Complete step-by-step answer:
Let us assume the given points such that
$A( - 5, - 2)$ , $B(1,0)$ and $C(2, - 4)$

Now we know that the slope
${m_{}} = \dfrac{{{y_2} - {y_1}}}{{{x_2} - {x_1}}}$
Therefore, the slope of $AB$ is
$\;{m_{AB}} = \dfrac{{0 - ( - 2)}}{{1 - ( - 5)}} = \dfrac{1}{3}$ … (1)
Now, draw $CE$ perpendicular to $AB$
And we know that the product of slopes of perpendicular lines is $- 1$
$\therefore {m_{AB}}{m_{CE}} = - 1$
$\Rightarrow {m_{AB}} = \dfrac{{ - 1}}{{{m_{CE}}}}$
Now using the equation (1), we get
$\Rightarrow \dfrac{{ - 1}}{{{m_{CE}}}}{\text{ }} = {\text{ }}\dfrac{1}{3}$
$\dfrac{1}{3}{m_{CE}} = - 1$
$\Rightarrow {m_{CE}} = - 3$
Now, the equation of line can be given as
$y - {y_1} = m(x - {x_1})$
Therefore, the equation of $CE$ can be given as
$y + 4 = - 3(x - 2)$
$y + 4 = - 3x + 6$
$y + 3x = 6 - 4$
$y + 3x = 2$ … (2)
Now we know that the slope
${m_{}} = \dfrac{{{y_2} - {y_1}}}{{{x_2} - {x_1}}}$
Therefore, the slope of $BC$ is given as
$\; \Rightarrow {m_{BC}} = \dfrac{{ - 4 - 0}}{{2 - 1}} = - 4$ … (3)
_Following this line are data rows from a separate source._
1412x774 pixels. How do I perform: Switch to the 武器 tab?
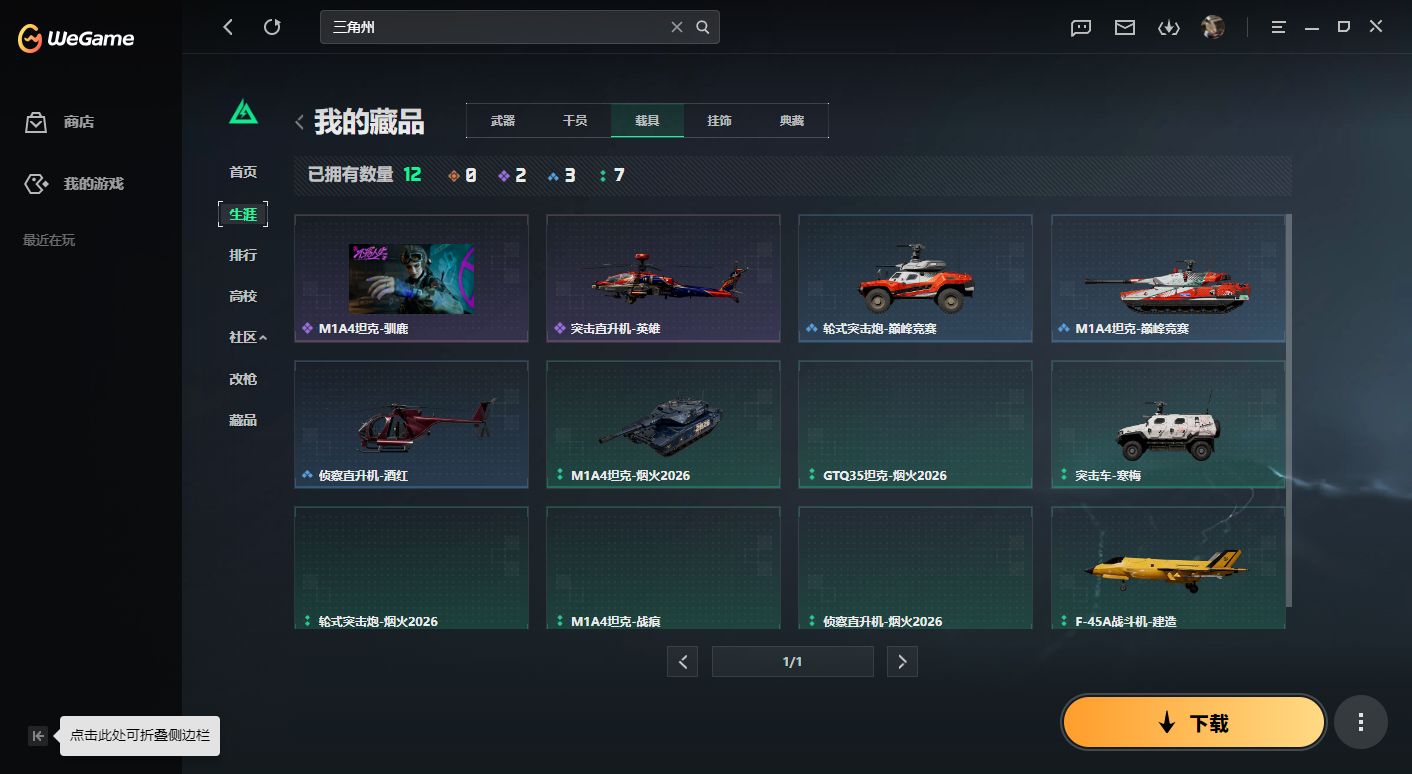[502, 120]
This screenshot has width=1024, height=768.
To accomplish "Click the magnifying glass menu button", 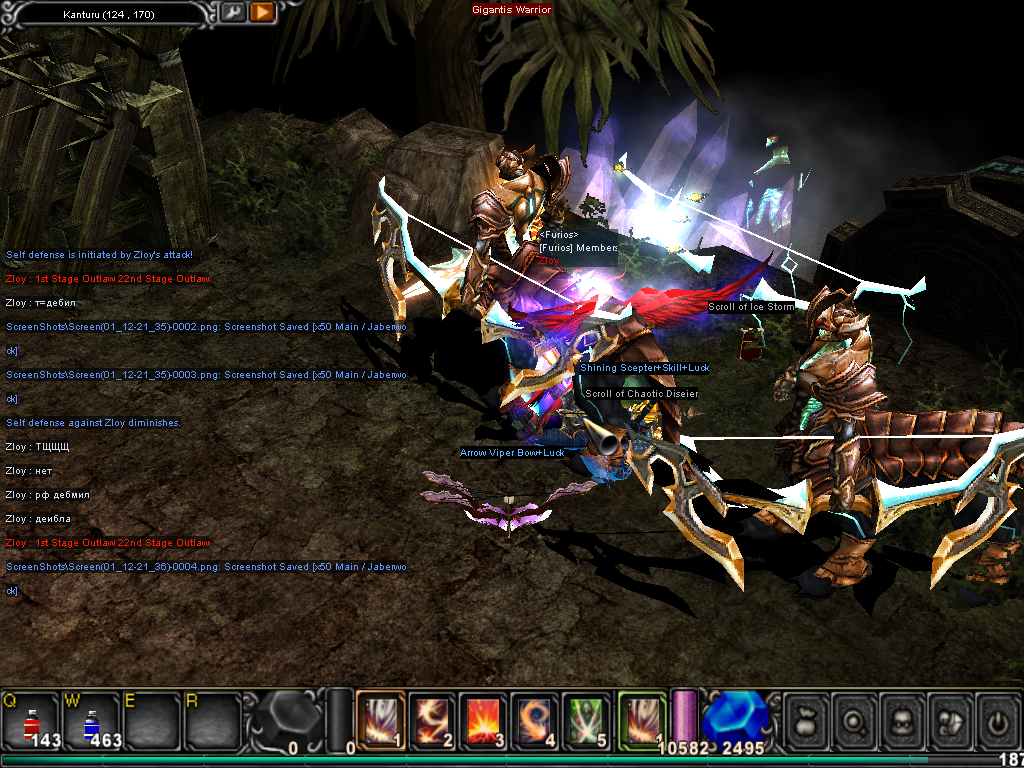I will 853,720.
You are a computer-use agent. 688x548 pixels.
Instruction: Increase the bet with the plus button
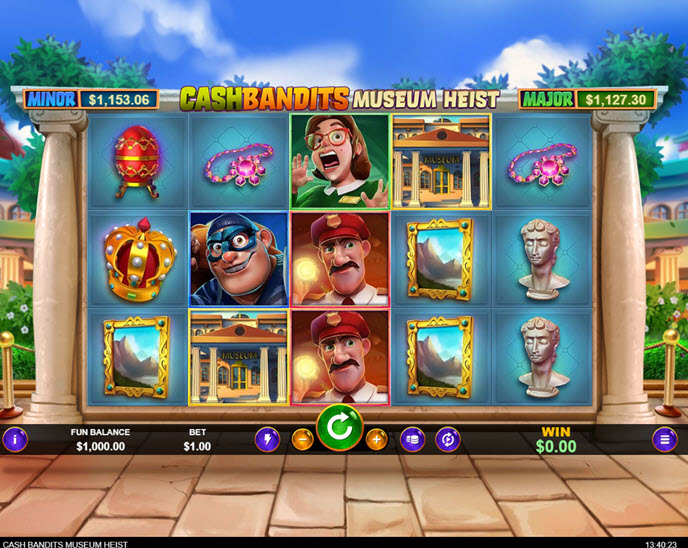tap(376, 439)
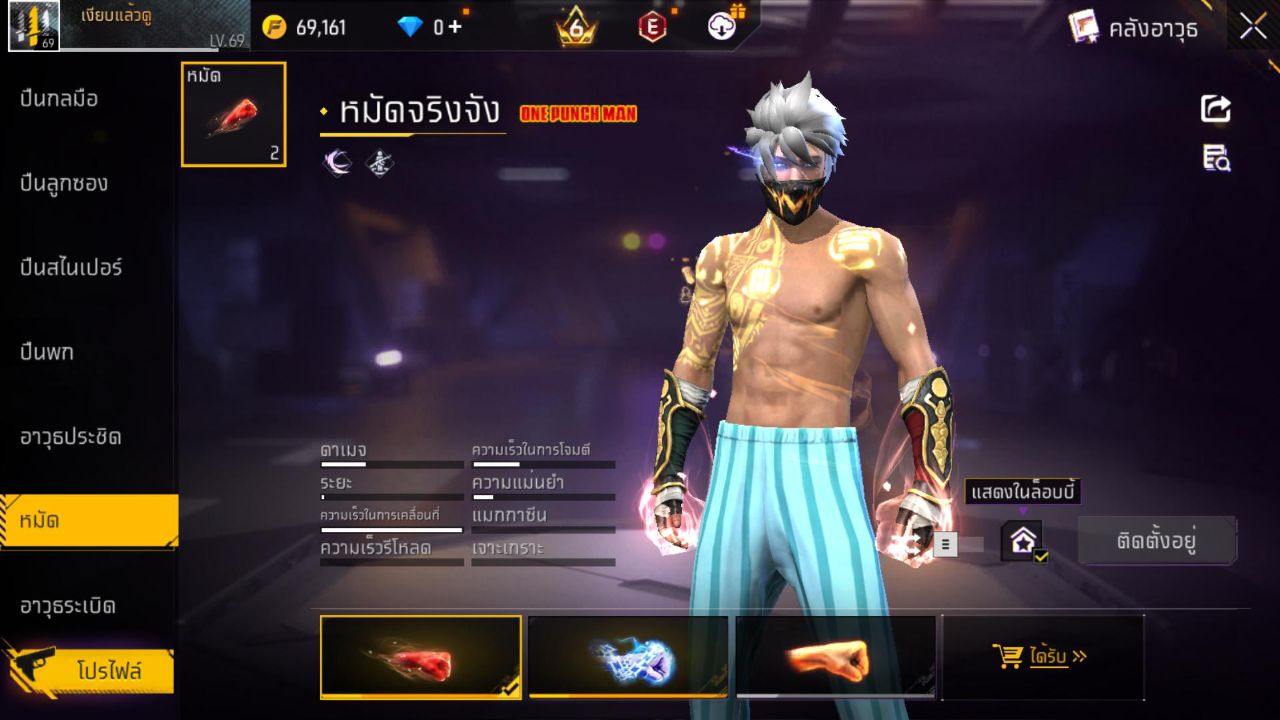Click the ดาเมจ damage stat bar
Image resolution: width=1280 pixels, height=720 pixels.
(x=390, y=457)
Now draw $AD$ perpendicular to $BC$
${m_{BC}}{m_{AD}} = - 1$
$\; \Rightarrow {m_{BC}} = \dfrac{{ - 1}}{{{m_{AD}}}}$
Now, putting this value in equation (3)
$\; \Rightarrow \dfrac{{ - 1}}{{{m_{AD}}}} = - 4\;$
$- 4{m_{AD}} = - 1$
${m_{AD}} = \dfrac{1}{4}$
Now, the equation of $AD$ can be given as
$y + 2 = \dfrac{1}{4}(x + 5)$
$4y + 8 = x + 5$
$x - 4y = 3$ … (4)
The orthocentre is the point of intersection of perpendicular from opposite vertices. So, it is the point of intersection of $AD$ and $CE$
Now solving equation (2) and (4),
$y + 3x = 2$ … (2)
$x - 4y = 3$ … (4)
Now, multiplying equation (2) by 4, we get
$4(y + 3x) = 4(2)$
$4y + 12x = 8$ …. (5)
Adding equation (4) and (5), we get
$x + 12x - 4y + 4y = 3 + 8$
$13x = 11$
$\therefore x = \dfrac{{11}}{{13}}$
Putting this value in equation (4), we get
$\dfrac{{11}}{{13}} - 4y = 3$
$- 4y = 3 - \dfrac{{11}}{{13}}$
$- 4y = \dfrac{{39 - 11}}{{13}}$
$y = \dfrac{{28}}{{13 \times ( - 4)}}$
$\therefore y = \dfrac{{ - 7}}{{13}}$
So, the orthocentre of the triangle is $\left( {\dfrac{{11}}{{13}},\dfrac{{ - 7}}{{13}}} \right)$ .

Note: To solve these types of questions, an adequate knowledge about the equations of line and slope is required. Using which, the required solution can be obtained.Students should remember the important formulas of finding the equation of line if two points are given and conditions of product of slopes if two lines are perpendicular.